# Instructions to follow
Could you write out exactly, and only, the lines from the one containing "Select the SAT 19 column header" through the last line of the data, leaving out all pictures?

----- Raw data -----

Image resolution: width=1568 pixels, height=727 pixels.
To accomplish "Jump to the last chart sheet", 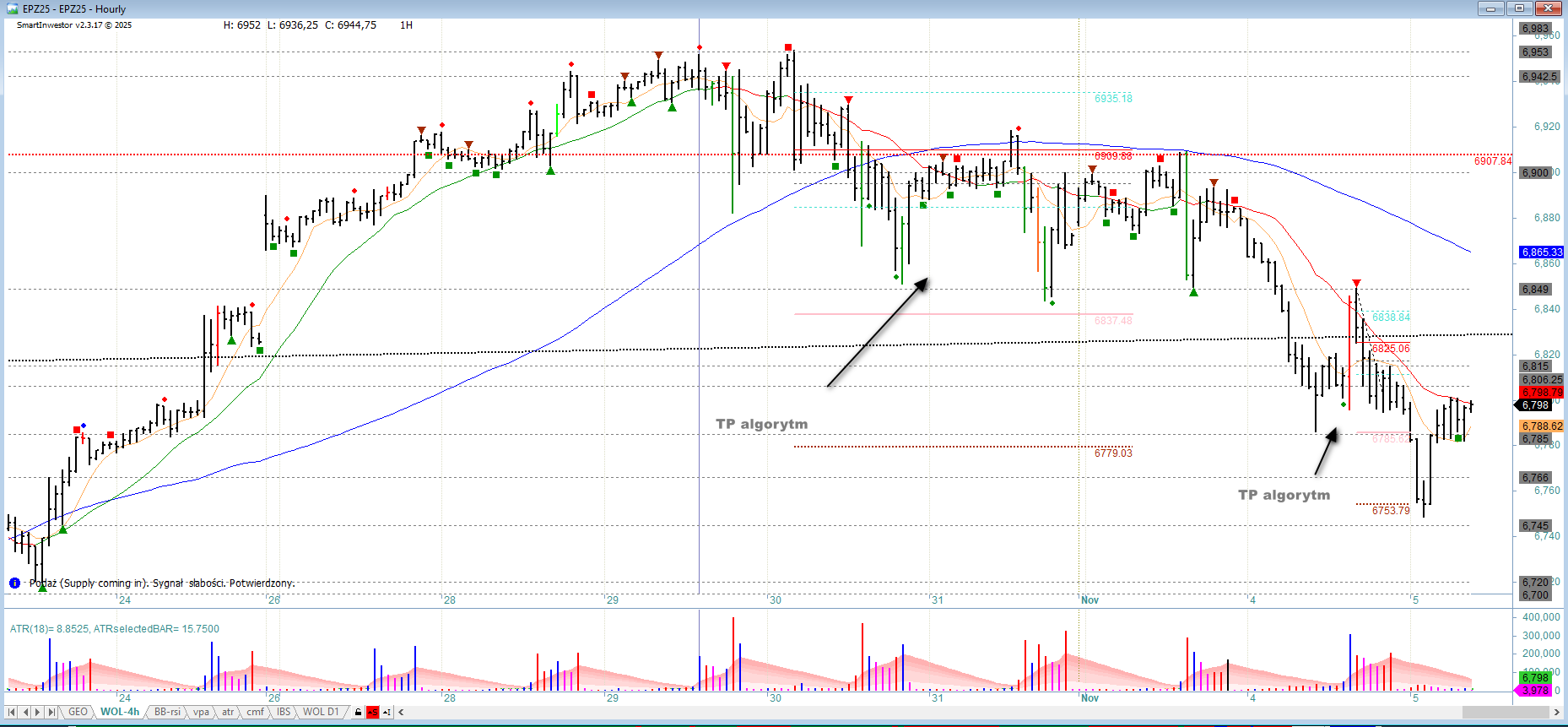I will [x=51, y=712].
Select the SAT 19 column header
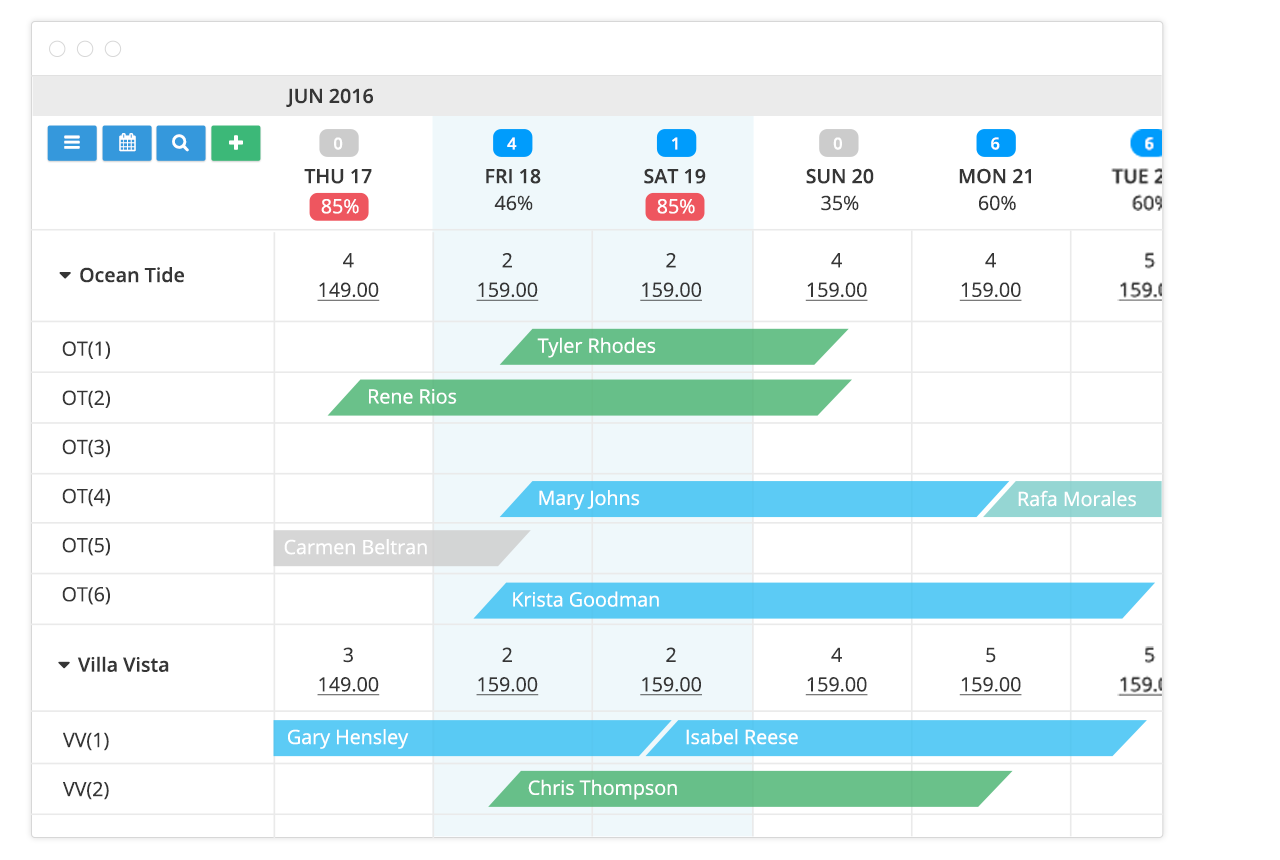This screenshot has width=1280, height=860. click(674, 176)
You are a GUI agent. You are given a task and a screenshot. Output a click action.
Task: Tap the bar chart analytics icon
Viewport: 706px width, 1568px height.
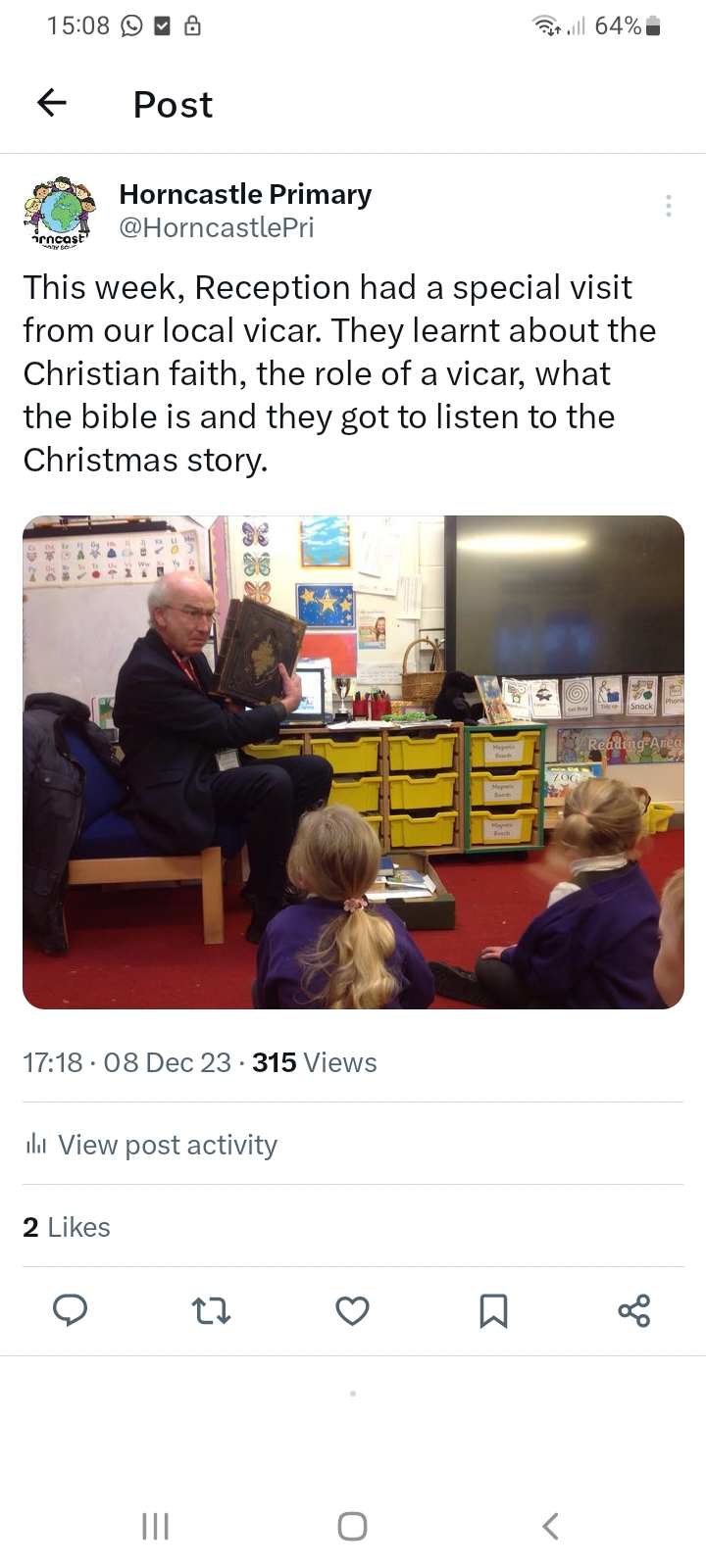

-----

# Completed exercise
Select the SAT 19 column header
This screenshot has width=1280, height=860. click(674, 176)
You are a GUI agent. You are given a task and a screenshot. Output a click action.
Task: Tap the bar chart analytics icon
Viewport: 706px width, 1568px height.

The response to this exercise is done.